Meio crocodilo, meio tatu

O Armadillosuchus arrudai tinha uma couraça similar à do tatu e suas garras eram especializadas para cavar. Suas características adaptadas a um ambiente árido e quente indicam que as condições climáticas no fim do Cretáceo eram mais extremas do que se acreditava. Fotos: divulgação.

Crocodilo-tatu. Esse nome, que parece saído de um conto de fadas, é a denominação do novo réptil pré-histórico brasileiro, o Armadillosuchus arrudai.  O animal pertence ao grupo dos crocodilomorfos, parentes dos crocodilos atuais, mas apresenta características nunca antes encontradas nesses espécimes, como uma couraça similar à do tatu e a capacidade de mastigar alimentos, o que sugere uma versão diferente para o clima no fim do Cretáceo, há 90 milhões de anos, quando ele viveu.

Descrito por pesquisadores da Universidade Federal do Rio de Janeiro (UFRJ) a partir de fósseis (cabeça, couraça e pata) encontrados em 2005 pelo professor do Ensino Médio João Tadeu Arruda no município de General Salgado (SP), o crocodilo-tatu foi apresentado ao público hoje na abertura da exposição Visões da Terra, no Museu do Meio Ambiente do Jardim Botânico do Rio de Janeiro. O artigo que descreve o animal foi publicado na revista científica Journal of South American Earth Sciences.

Com cerca de dois metros de comprimento e aproximadamente 120 kg, o A. arrudai apresentava características que lhe conferiam proteção contra os predadores e o ambiente hostil. “Outro crocodilomorfo que vivia nessa área e período era o Baurusuchus salgadoensis, que possivelmente tinha o crocodilo-tatu como presa”, conta um dos autores do artigo, o geólogo Ismar de Souza Carvalho, do Laboratório de Macrofósseis da UFRJ.

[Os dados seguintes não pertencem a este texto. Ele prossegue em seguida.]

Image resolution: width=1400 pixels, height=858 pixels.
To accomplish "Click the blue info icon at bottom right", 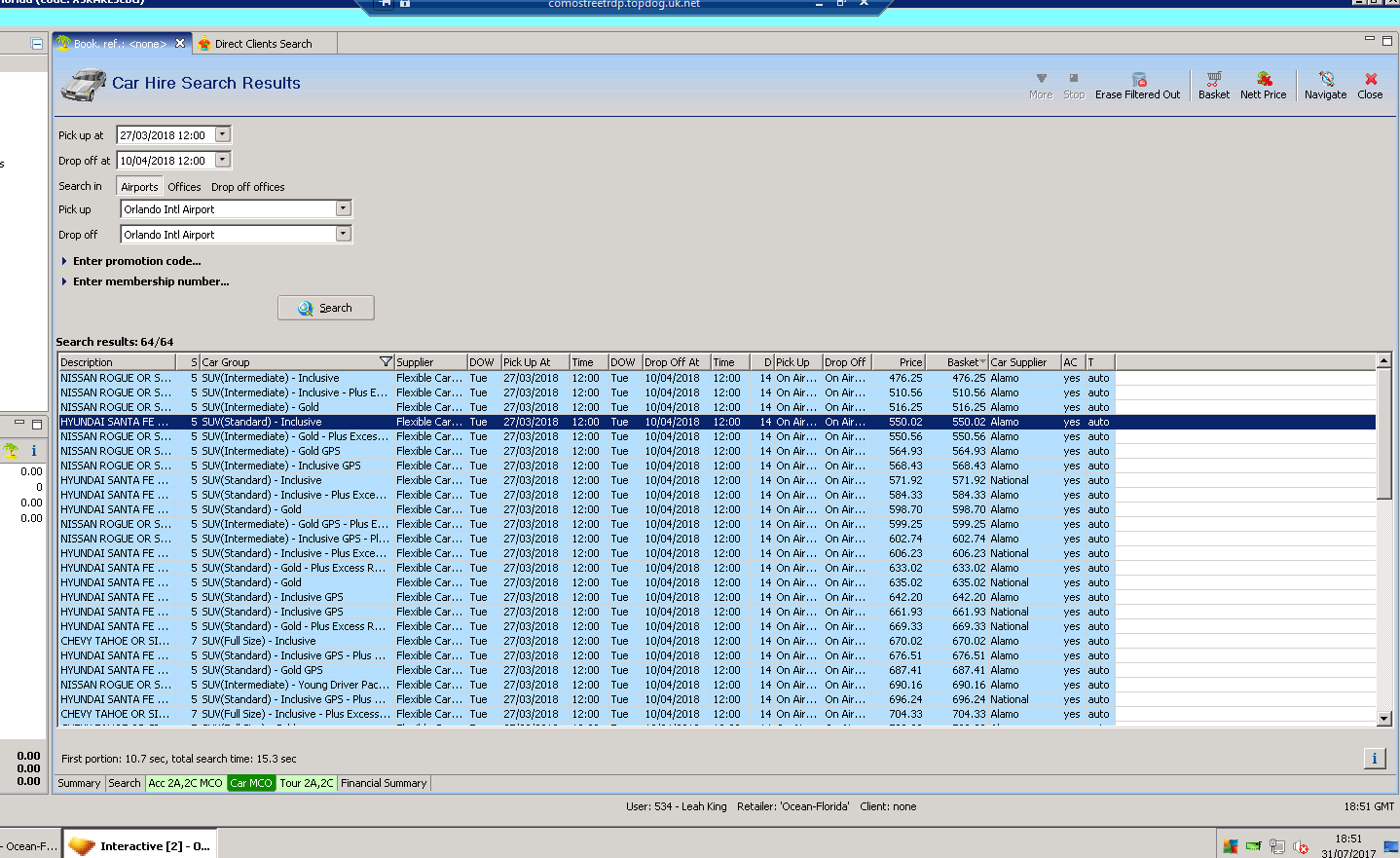I will tap(1374, 759).
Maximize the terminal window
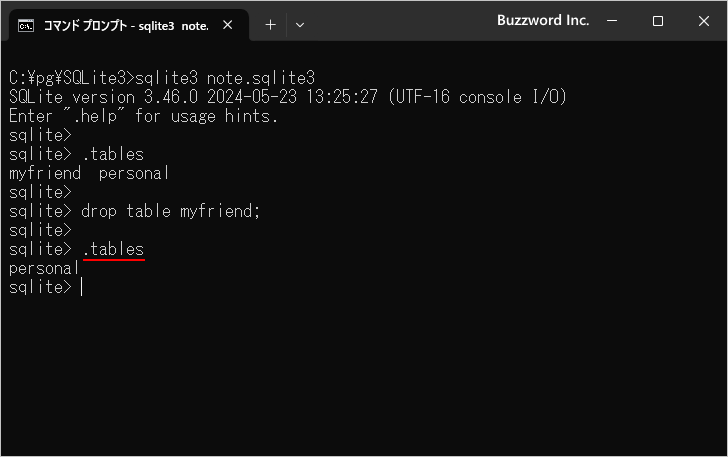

A couraça do A. arrudai serviria como proteção contra ataques, mas também ajudaria o animal a não perder umidade. “O clima na bacia de Bauru, onde ele vivia, era quente e árido, com rios temporários que enchiam com chuvas torrenciais e esporádicas”, revela o geólogo. As garras do crocodilo-tatu eram especializadas para cavar, o que lhe permitia se enterrar para evitar os predadores e se proteger das condições ambientais.

Reconstrução do esqueleto do A. arrudai (à esquerda) e réplica do animal em vida (à direita).

O novo crocodilomorfo também tinha dentes fortes e de textura áspera, com disposição similar à dos mamíferos. Segundo os pesquisadores, há ainda evidências de que o A. arrudai tinha capacidade de mastigar, algo desconhecido nos crocodilos atuais. “Tudo isso indica que a sua dieta era bastante variada, incluindo, além de carne, vegetais, raízes de árvores e moluscos”, informa Carvalho.

O geólogo destaca que as adaptações desse réptil a um ambiente árido revelam que as condições no interior do continente permaneciam extremas no fim do Cretáceo. “Nessa época, ocorreu o início da formação do Atlântico e acreditava-se que as temperaturas teriam se tornado mais amenas em todo o continente. Mas o A. arrudai mostra que essa suavização climática parece ter se concentrado na costa.”

Para Carvalho, a descoberta evidencia a diversidade da vida pré-histórica brasileira e permite compreender as transformações dos espaços ecológicos no decorrer do tempo geológico. “O Armadillosuchus arrudai viveu por 10 milhões de anos, tendo sido extinto há 80 milhões de anos, provavelmente devido às mudanças climáticas daquele período”, completa.